Loading Smoker

PigskinBarbeque

Knows what a fatty is.
Joined
Apr 8, 2014
Location
Sylvania...
This may be a silly question, but every smoker I've had has been either a horizontal, or a WSM so I've never had to load a cabinet smoker or 1 with multiple shelves.

So my question is.....
is there a preferred or specific order in how you should load up a cabinet smoker?

i.e. Chicken on top, brisket in the middle, pork butt, then pork ribs on bottom shelf...

Please provide the correct way or your preferred way and explain why you load that way.

Thanks In Advance.
 
I don't think there is any general way to load a smoker. Each one may be different due to the heat distribution of the smoker. I cook chicken on top, butts and brisket on second or third and ribs on fourth. I do also mix them around sometimes depending on what temp we are cooking at.
 
From my understanding, the only one you really need to worry about is the chicken not dripping on anything, and even then, some people say that doesn't matter as the temps should be high enough to kill any germs. A lot swear by putting pork on top so the pork fat drips on everything else to add flavor...
 
Whichever is done first goes on top. Don't want raw anything dripping on whatever is below it if the below meat comes off first.

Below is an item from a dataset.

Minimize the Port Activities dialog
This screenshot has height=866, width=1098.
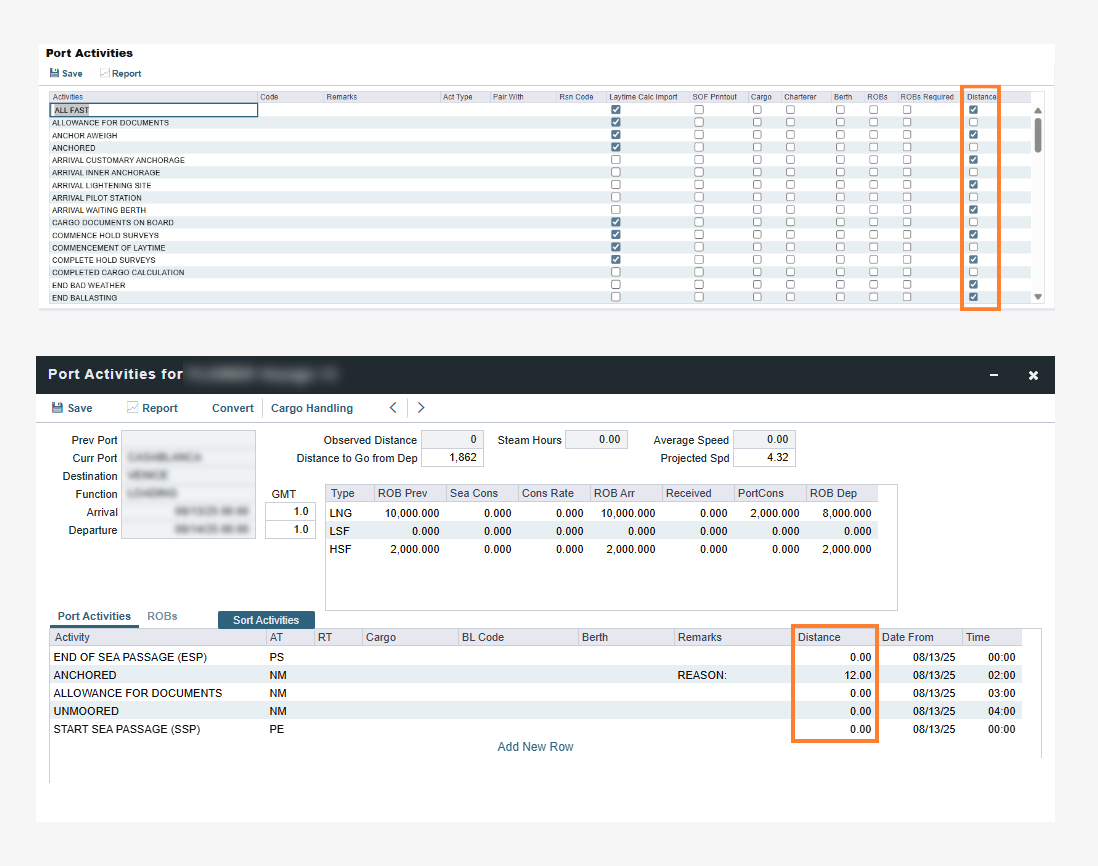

Some restaurants use rotisserie smokers where everything rotates and drips on each other including the one I used to work at.
 
Personally I don't like beef dripping on anything. Not for food safety, but because beef flavored pork or chicken just doesn't sound good. I don't mind pork dripping onto other stuff, however.

I also agree the chicken really shouldn't drip onto anything. If the meat that is being dripped on is cooking long enough to cook the chicken fat it's probably fine, but why take a chance.
 
Everyone has different thoughts and preferences on such matters. Thus here is how I load my Vault if doing a assortment of meat. Beef on the top rack, pork on the next 2 lower racks and chicken on the bottom rack. No scientific reason for why I do it this way. It just seems to work well so I stick with it. One thing I do really like about this method is that brisket drippings on chicken is awesome!!
 
For reasons of safety, yes, be careful with raw chicken juices....


think in terms of being NEAR the end of a cook & having the raw juice drip onto something (beef, say) that's about to come off done & the chix liquids don't get a chance to cook thru well enough.....might be OK, might be dicey....

Let's be careful out there !!!!

And, now we have one vote for & one a'gin beef juiced chicken....this could get interesting......:biggrin1:
 
If you watch chicken Rest.that rotis thier chicken they start them at the bottom and move up as they cook some and add more to the bottom with drippins dropping on lower ones.When bar gets top its done.
 
Everyone has different thoughts and preferences on such matters. Thus here is how I load my Vault if doing a assortment of meat. Beef on the top rack, pork on the next 2 lower racks and chicken on the bottom rack. No scientific reason for why I do it this way. It just seems to work well so I stick with it. One thing I do really like about this method is that brisket drippings on chicken is awesome!!

Same here.

Beef
Pork
Chicken
 
Everyone has different thoughts and preferences on such matters. Thus here is how I load my Vault if doing a assortment of meat. Beef on the top rack, pork on the next 2 lower racks and chicken on the bottom rack. No scientific reason for why I do it this way. It just seems to work well so I stick with it. One thing I do really like about this method is that brisket drippings on chicken is awesome!!

Beef dripping on anything makes it awesome.
 
From a foodservice perspective this is how we are trained....at least when storing.

Swim- top shelf Anything that swims goes on top
walk- middle anything that walks goes in the middle
Fly- bottom If it flys it goes to the bottom.

Reasoning? Each must be cooked to a certain temp in order to kill bacteria. In other words if raw beef juice gets on chicken, all the bacteria will be killed from being cooked to a higher temp. Etc....

With that said, i like the answer above about working from the top-down in the order that things need to be removed. What i do is section the cooker top to bottom left to right. Example: all pork on the right, then brisket, then ribs, then chicken. The reason I do it like this, is so the seasoning and flavors all stay the same. i don't want my pork seasoning on my pork, etc.

Just my .02

happy Q'en
Phillip
 
My time lines allow me to foil each item before I place the next meat on or above. However, a foil pan between each rack to catch the drippings will allow you to do whatever.